The Turn of the Key
Ruth Ware
For Ian, with more love than I know how to put into words
3rd September 2017
Dear Mr. Wrexham,
I know you don’t know me but please, please, please you have to help me
3rd September 2017
HMP Charnworth
Dear Mr. Wrexham,
You don’t know me, but you may have seen coverage of my case in the newspapers. The reason I am writing to you is to ask you please
4th September 2017
HMP Charnworth
Dear Mr. Wrexham,
I hope that’s the right way to address you. I have never written to a barrister before.
The first thing I have to say is that I know this is unconventional. I know I should have gone via my solicitor, but he’s
5th September 2017
Dear Mr. Wrexham,
Are you a father? An uncle? If so, let me appeal
Dear Mr. Wrexham,
Please help me. I didn’t kill anyone.
7th September 2017
HMP Charnworth
Dear Mr. Wrexham,
You have no idea how many times I’ve started this letter and screwed up the resulting mess, but I’ve realized there is no magic formula here. There is no way I can make you listen to my case. So I’m just going to have to do my best to set things out. However long it takes, however much I mess this up, I’m just going to keep going and tell the truth.
My name is . . . And here I stop, wanting to tear up the page again.
Because if I tell you my name, you will know why I am writing to you. My case has been all over the papers, my name in every headline, my agonized face staring out of every front page—and every single article insinuating my guilt in a way that falls only just short of contempt of court. If I tell you my name, I have a horrible feeling you might write me off as a lost cause and throw my letter away. I wouldn’t entirely blame you, but please—before you do that, hear me out.
I am a young woman, twenty-seven years old, and as you’ll have seen from the return address above, I am currently at the Scottish women’s prison HMP Charnworth. I’ve never received a letter from anyone in prison, so I don’t know what they look like when they come through the door, but I imagine my current living arrangements were pretty obvious even before you opened the envelope.
What you probably don’t know is that I’m on remand.
And what you cannot know is that I’m innocent.
I know, I know. They all say that. Every single person I’ve met here is innocent—according to them, anyway. But in my case it’s true.
You may have guessed what’s coming next. I’m writing to ask you to represent me as my solicitor advocate at my trial.
I realize that this is unconventional and not how defendants are supposed to approach advocates. (I accidentally called you a barrister in an earlier draft of this letter—I know nothing about the law, and even less about the Scottish system. Everything I do know I have picked up from the women I’m in prison with, including your name.)
I have a solicitor already—Mr. Gates—and from what I understand, he is the person who should be appointing an advocate for the actual trial. But he is also the person who landed me here in the first place. I didn’t choose him—the police picked him for me when I began to get scared and finally had the sense to shut up and refuse to answer questions until they found me a lawyer.

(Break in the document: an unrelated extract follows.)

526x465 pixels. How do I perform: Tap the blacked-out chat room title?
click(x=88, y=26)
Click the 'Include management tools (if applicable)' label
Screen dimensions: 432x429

I thought that he would straighten everything out—help me to make my case. But when he arrived—I don’t know, I can’t explain it. He just made everything worse. He didn’t let me speak. Everything I tried to say he was cutting in with “My client has no comment at this time,” and it just made me look so much more guilty. I feel like if only I could have explained properly, it would never have got this far. But somehow the facts kept twisting in my mouth, and the police, they made everything sound so bad, so incriminating.
It’s not that Mr. Gates hasn’t heard my side of the story exactly. He has, of course—but somehow— Oh God, this is so hard to explain in writing. He’s sat down and talked to me, but he doesn’t listen. Or if he does, he doesn’t believe me. Every time I try to tell him what happened, starting from the beginning, he cuts in with these questions that muddle me up and my story gets all tangled and I want to scream at him to just shut the fuck up.
And he keeps talking to me about what I said in the transcripts from that awful first night at the police station, when they grilled me and grilled me and I said— God, I don’t know what I said. I’m sorry, I’m crying now. I’m sorry—I’m so sorry for the stains on the paper. I hope you can read my writing through the blotches.
What I said, what I said then, there’s no undoing that. I know that. They have all that on tape. And it’s bad—it’s really bad. But it came out wrong; I feel like if only I could be given a chance to get my case across, to someone who would really listen . . . do you see what I’m saying?
Oh God, maybe you don’t. You’ve never been here, after all. You’ve never sat across a desk feeling so exhausted you want to drop and so scared you want to vomit, with the police asking and asking and asking until you don’t know what you’re saying anymore.